**Raw data**
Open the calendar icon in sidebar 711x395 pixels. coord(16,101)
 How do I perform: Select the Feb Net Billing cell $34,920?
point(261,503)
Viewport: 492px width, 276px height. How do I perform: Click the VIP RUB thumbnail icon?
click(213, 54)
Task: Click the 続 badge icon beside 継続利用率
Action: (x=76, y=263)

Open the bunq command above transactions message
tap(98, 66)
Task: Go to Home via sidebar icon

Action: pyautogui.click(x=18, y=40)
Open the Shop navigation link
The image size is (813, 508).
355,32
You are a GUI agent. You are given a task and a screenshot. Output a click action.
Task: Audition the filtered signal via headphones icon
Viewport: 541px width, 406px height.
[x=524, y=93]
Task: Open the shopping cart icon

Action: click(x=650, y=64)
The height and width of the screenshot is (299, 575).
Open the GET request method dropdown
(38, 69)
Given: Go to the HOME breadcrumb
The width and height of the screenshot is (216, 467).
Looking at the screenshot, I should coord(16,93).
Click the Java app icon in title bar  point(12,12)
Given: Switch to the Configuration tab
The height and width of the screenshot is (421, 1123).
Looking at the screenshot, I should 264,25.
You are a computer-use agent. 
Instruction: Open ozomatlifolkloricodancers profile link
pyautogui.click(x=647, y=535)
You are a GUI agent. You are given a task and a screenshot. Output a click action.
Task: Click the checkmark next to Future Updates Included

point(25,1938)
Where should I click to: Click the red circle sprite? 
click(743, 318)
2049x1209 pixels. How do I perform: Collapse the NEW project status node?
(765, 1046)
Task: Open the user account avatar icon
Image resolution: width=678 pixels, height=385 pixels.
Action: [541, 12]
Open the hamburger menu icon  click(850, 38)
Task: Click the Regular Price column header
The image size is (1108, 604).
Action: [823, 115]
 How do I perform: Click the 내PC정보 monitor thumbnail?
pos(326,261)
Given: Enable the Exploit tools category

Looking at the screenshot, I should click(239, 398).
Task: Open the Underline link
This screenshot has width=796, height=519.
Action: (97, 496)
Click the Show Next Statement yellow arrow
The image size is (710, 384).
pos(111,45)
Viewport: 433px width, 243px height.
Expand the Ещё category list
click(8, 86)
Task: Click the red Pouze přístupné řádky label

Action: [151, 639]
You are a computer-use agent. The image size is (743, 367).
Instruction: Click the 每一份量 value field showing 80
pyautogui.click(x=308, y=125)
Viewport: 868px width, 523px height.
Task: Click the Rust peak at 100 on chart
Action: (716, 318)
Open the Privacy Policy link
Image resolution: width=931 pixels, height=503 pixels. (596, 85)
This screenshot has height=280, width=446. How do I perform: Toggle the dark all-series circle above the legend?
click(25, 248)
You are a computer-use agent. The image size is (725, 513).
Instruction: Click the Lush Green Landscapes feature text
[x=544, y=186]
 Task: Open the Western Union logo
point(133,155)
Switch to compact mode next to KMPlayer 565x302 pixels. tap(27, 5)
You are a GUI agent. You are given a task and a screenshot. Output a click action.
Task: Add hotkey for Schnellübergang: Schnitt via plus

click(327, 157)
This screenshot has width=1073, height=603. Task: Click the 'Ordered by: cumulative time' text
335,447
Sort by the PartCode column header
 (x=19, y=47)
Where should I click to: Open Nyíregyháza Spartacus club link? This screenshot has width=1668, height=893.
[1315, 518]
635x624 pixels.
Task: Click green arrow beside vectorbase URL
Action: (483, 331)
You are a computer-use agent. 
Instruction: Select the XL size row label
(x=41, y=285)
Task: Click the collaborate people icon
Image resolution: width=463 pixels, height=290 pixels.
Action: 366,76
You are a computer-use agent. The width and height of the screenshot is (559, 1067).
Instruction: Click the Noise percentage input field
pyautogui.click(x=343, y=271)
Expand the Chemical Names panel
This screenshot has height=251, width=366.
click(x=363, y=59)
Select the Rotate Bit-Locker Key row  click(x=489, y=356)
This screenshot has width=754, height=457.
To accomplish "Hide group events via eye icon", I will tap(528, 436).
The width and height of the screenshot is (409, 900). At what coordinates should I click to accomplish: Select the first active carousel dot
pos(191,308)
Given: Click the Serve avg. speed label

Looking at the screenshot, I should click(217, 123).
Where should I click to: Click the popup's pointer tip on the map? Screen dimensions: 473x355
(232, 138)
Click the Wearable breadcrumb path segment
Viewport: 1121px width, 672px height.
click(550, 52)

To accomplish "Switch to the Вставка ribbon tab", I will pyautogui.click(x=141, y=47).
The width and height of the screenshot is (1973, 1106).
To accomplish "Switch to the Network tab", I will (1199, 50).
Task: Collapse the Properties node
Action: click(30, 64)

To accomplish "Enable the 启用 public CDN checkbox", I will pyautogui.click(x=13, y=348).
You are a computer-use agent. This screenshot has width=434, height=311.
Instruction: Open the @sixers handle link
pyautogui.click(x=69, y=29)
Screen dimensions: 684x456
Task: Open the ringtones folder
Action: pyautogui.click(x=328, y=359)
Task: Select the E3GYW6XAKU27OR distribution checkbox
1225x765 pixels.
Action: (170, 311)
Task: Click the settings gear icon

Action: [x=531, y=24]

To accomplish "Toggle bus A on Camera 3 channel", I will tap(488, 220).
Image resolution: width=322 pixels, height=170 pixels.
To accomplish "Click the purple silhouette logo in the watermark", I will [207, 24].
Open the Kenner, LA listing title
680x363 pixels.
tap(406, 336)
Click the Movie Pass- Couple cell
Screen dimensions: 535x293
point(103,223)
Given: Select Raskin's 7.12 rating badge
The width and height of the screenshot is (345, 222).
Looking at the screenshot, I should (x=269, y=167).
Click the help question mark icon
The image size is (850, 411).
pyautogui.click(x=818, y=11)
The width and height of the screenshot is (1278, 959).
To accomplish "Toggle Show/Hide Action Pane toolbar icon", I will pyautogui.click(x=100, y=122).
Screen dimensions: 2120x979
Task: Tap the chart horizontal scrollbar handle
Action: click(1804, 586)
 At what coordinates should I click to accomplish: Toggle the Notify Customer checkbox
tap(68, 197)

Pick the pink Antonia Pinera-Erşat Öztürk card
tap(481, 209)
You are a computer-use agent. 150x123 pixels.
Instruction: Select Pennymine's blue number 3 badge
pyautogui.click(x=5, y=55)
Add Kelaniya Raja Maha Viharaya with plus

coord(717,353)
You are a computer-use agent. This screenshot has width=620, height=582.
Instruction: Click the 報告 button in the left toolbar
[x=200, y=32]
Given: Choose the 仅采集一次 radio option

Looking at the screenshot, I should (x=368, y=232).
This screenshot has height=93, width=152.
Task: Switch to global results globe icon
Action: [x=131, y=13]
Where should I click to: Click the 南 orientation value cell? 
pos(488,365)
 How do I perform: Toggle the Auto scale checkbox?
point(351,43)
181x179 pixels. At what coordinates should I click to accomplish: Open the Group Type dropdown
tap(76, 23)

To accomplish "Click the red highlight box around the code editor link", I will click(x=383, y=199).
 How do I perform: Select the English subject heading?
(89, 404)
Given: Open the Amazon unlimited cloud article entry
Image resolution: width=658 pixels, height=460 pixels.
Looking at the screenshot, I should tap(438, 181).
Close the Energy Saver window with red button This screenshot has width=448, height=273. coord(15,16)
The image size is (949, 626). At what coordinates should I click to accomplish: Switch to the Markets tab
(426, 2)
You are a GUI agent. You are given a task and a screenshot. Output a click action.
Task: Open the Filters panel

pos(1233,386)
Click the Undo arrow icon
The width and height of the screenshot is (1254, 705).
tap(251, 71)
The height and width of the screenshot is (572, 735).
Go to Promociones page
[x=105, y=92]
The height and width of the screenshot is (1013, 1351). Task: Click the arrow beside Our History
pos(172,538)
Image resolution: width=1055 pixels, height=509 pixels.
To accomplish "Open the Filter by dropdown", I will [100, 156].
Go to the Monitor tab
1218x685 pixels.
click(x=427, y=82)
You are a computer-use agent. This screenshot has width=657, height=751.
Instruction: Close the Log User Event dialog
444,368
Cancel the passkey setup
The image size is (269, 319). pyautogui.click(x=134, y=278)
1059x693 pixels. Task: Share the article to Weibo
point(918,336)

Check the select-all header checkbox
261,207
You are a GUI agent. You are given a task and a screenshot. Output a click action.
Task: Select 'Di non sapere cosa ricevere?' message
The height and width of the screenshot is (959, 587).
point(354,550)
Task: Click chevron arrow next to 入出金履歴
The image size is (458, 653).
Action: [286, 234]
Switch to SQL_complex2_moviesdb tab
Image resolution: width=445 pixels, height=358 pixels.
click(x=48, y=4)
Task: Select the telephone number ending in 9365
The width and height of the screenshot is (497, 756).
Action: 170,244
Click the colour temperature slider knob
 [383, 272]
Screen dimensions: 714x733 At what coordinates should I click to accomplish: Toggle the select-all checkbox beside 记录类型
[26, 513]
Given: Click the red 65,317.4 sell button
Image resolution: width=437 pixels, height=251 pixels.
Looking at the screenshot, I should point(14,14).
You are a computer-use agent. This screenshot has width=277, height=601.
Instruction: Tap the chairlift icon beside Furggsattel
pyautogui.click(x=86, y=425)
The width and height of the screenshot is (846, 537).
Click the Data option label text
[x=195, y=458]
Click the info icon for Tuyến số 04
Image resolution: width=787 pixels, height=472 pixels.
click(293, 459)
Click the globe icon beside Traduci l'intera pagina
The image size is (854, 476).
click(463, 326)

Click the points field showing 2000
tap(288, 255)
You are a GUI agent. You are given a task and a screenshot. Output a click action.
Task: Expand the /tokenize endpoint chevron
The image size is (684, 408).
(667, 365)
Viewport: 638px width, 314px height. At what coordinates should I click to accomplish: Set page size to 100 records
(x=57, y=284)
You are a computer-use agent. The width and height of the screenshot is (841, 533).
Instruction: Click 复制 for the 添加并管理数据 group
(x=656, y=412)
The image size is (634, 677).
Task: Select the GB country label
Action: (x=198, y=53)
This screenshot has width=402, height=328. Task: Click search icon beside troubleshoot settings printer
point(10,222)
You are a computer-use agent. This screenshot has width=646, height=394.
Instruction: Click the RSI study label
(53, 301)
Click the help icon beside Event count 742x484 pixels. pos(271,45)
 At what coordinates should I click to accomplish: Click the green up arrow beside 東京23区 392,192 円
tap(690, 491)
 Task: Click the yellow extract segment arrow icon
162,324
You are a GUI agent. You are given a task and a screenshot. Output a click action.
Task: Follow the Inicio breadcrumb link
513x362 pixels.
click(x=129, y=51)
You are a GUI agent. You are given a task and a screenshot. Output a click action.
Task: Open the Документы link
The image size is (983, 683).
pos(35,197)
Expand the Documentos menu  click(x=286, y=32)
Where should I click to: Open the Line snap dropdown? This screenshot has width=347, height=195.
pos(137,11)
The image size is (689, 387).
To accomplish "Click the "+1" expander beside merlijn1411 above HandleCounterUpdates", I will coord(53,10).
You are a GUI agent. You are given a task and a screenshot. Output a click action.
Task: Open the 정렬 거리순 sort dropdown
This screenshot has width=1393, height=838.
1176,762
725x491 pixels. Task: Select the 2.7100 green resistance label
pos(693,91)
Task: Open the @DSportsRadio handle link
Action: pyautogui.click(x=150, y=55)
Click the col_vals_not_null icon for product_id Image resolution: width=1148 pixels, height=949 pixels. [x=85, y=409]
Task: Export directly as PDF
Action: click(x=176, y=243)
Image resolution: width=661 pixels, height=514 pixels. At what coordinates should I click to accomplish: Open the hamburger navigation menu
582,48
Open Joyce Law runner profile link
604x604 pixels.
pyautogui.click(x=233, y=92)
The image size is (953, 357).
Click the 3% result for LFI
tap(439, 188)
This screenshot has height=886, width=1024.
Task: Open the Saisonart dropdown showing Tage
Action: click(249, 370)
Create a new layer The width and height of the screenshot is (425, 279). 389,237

**Requirements**
Please rewrite the entries between the lines holding "Where should I click to: Click the popup's" and "Action: click(30, 64)", inclusive, with "breadcrumb" changed to "navigation" and nothing else altered.

**Solved exercise**
Where should I click to: Click the popup's pointer tip on the map? Screen dimensions: 473x355
(232, 138)
Click the Wearable navigation path segment
Viewport: 1121px width, 672px height.
click(550, 52)

To accomplish "Switch to the Вставка ribbon tab", I will pyautogui.click(x=141, y=47).
The width and height of the screenshot is (1973, 1106).
To accomplish "Switch to the Network tab", I will (1199, 50).
Task: Collapse the Properties node
Action: click(30, 64)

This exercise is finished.